Try it: This exercise requires every record to be repeated exactly.

(Collected data)
********

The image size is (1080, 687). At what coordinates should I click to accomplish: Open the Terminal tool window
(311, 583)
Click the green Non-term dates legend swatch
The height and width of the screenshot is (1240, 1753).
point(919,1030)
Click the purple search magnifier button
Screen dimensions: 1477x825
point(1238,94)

********

Solution to the problem:
The image size is (1080, 687). At what coordinates should I click to accomplish: Open the Terminal tool window
(311, 583)
Click the green Non-term dates legend swatch
The height and width of the screenshot is (1240, 1753).
point(919,1030)
Click the purple search magnifier button
Screen dimensions: 1477x825
point(1238,94)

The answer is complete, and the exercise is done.